These days it’s very convenient to store files in the cloud because you can access them from any of your devices – or even someone else’s. All you need is an internet connection and a web browser.
While it’s also convenient to save files to your computer’s hard drive or some kind of removable storage, you can’t access those files as easily – or at all – from other devices. There’s also the possibility you might lose a USB flash drive and, unless you have other copies of those files, there’s a risk they could be gone forever if the drive on which they’re stored gets lost, stolen or damaged.
When you upload files to the cloud, not only is it safe: it’s also very accessible and you easily share specific files with others, even if they’re too large to email, such as videos.
Is cloud storage safe?
It’s not enough to simply state “cloud storage is safe”. We need to dig a bit deeper into how it all works to explain why that’s the case.
First, let’s demystify the cloud itself. A rather nebulous term, the reality is thankfully much simpler: the cloud is simply a network of servers on the internet which have huge amounts of storage. A couple of examples include Amazon Web Services and Google Cloud. Even Apple’s iCloud service stores some data on Amazon and Google servers.
Those servers are housed in data centres which are built with security in mind. Staff have have very restricted access to servers (and their hard drives) but there are lots of other measures that help to ensure your photos, videos and other files are safe from prying eyes - including hackers - and even physical damage from fire.

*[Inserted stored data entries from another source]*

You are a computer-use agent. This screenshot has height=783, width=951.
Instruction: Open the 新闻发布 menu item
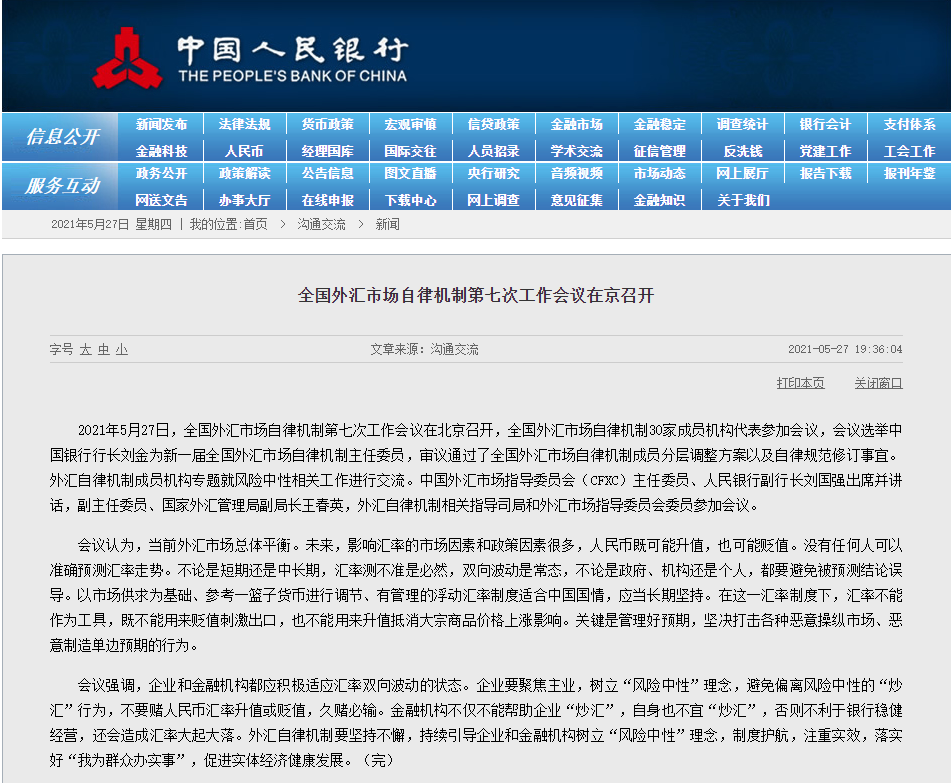click(x=161, y=125)
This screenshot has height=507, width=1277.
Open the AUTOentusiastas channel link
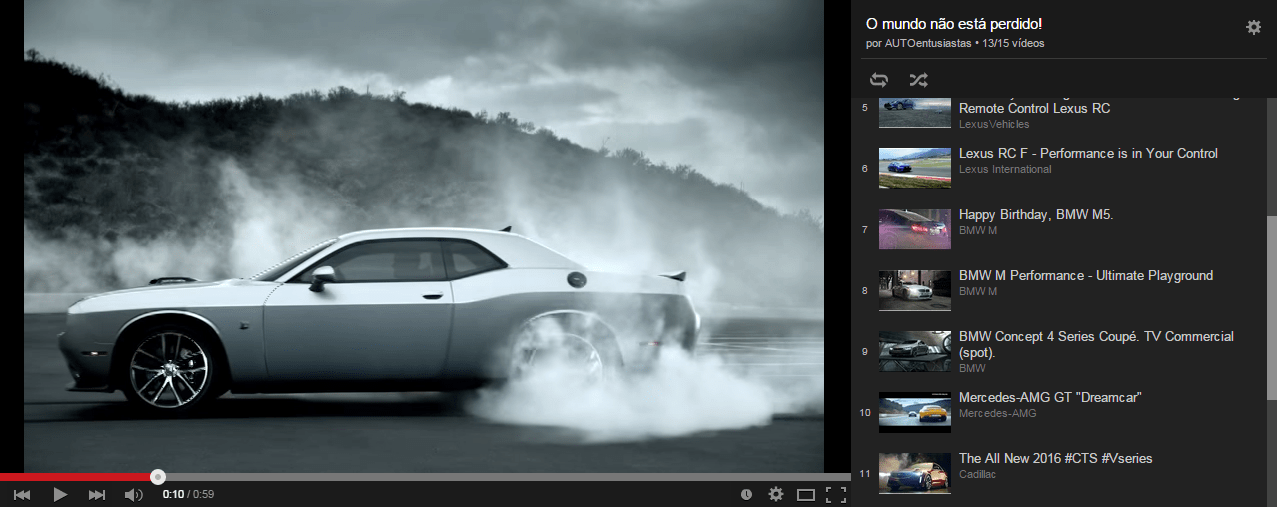coord(930,43)
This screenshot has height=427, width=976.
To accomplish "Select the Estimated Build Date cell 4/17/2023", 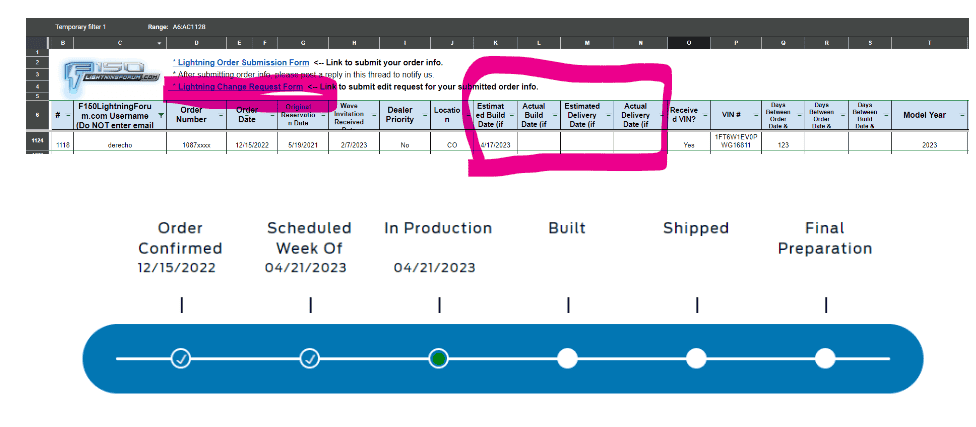I will pos(494,144).
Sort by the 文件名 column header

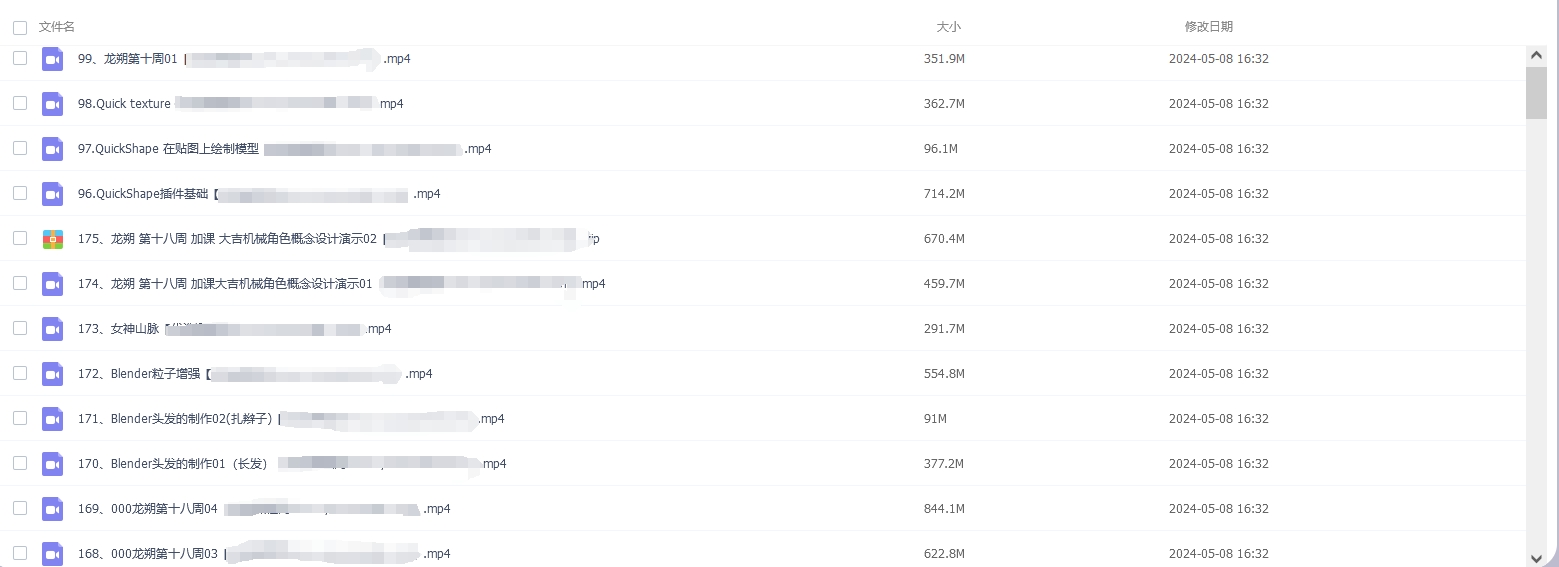coord(57,27)

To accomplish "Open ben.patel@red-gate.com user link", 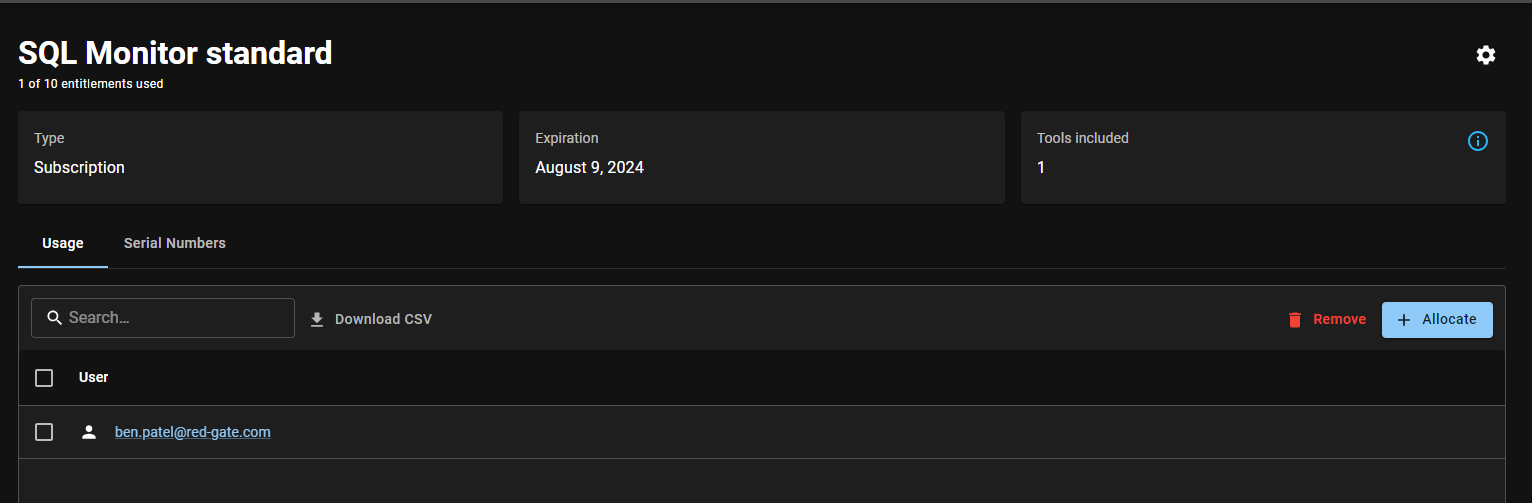I will 193,432.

On that latter point, many data centres reduce the amount of oxygen in the air to minimise the risk of fires. And if you’re worried about hard drive or SSD failure, most cloud providers store multiple copies of each file, typically in different data centres so that even if the worst happened, a backup exists in a different physical location.
For instance, Google distributes data across many servers in different locations and if there happens to be a fire or any other disruption at one site it automatically shifts data access to another. Here's one of Google's data centres:
The other factor in keeping your files safe is, of course, to prevent them being accessed by unauthorised people. This is why almost all cloud storage, no matter which company provides it, offers some form of encryption. This might happen only once the files arrive at the data centre, but it’s common for the files to be encrypted while they’re being transferred from your device. This protects their contents from so-called man-in-the-middle attacks, where someone might try to intercept the files en route from your device to the cloud.
The best security is provided by end-to-end encryption. This is where the files are encrypted on your device before they’re sent. Some cloud storage providers use this as a selling point, and may charge extra for it. For example, 'Crypto' client-side encryption can be added to any pCloud plan.
Not all data needs to be end-to-end encrypted but if you’re going to store sensitive details such as financial or health documents (or even a photo of your passport) then it’s a good idea to use a cloud service that supports this level of encryption.
No cloud storage can claim to be 100% secure, but neither are the files stored on your computer’s hard drive.
There’s another method that cloud storage providers use to keep your precious files safe: undelete. Sometimes your data is at risk from you, because it’s very easy to accidentally delete files. Many cloud providers have a safety net whereby they don’t actually delete the files when you press Delete. Instead they put them in a Windows-style ‘recycle bin’ and keep them for a while in case you change your mind.
It’s also relatively common to find versioning. This means a new copy of the file is saved when you make changes and this lets you go back to an old version if you decide that you don’t like the changes you made, for example.
Find out more about the best cloud storage providers.
Can you choose where data is stored in the cloud?
This is a question you might not even think to ask, but it does matter. Laws differ around the world, especially when it comes to privacy and data protection.
But the good news is that there are services that let you choose (or tell you) where your data will be stored. If you’re in Europe, for example, you might want your data to be protected by GDPR laws. You’d pick a cloud storage provider that uses data centres in Europe.
How can I make cloud storage more secure?
As we’ve said, you can opt for one that offers end-to-end encryption and keeps multiple copies in different locations, but you can also make your own local backups of important files.
You can never have too much security for important files. If there are particular photos or files you cannot live without, then back them up to some form of removable storage such as a USB flash drive or hard drive.
It’s a good idea to use removable storage because your files are then offline – not accessible via the internet – and this keeps them safe from ransomware and other risks.
However, there is one other option: a NAS drive. This is a hard drive you plug into your home router and can be used to store all the files you'd usually upload to the cloud. The best models have good companion apps and allow you to access those files even when you're not home. Effectively it's your own personal cloud storage. But there are drawbacks. There's a fairly high up-front cost of a NAS drive and you'll still have to make backups of the files stored on it in case it is damaged or stolen.
This is why, ultimately, cloud storage is one of the most convenient options. The provider buys all the hard drives and replaces them when they wear out, and makes those backups for you. And if you dislike the idea of paying a monthly or yearly subscription for cloud storage, some providers, such as pCloud, offer a lifetime plan where you pay once and have permanent access to that storage.
As we've explained, cloud storage can be perfectly secure and safe to use. There are pros and cons of every type of storage, but with the rise of inexpensive cloud storage, the pros outweigh the cons for most people.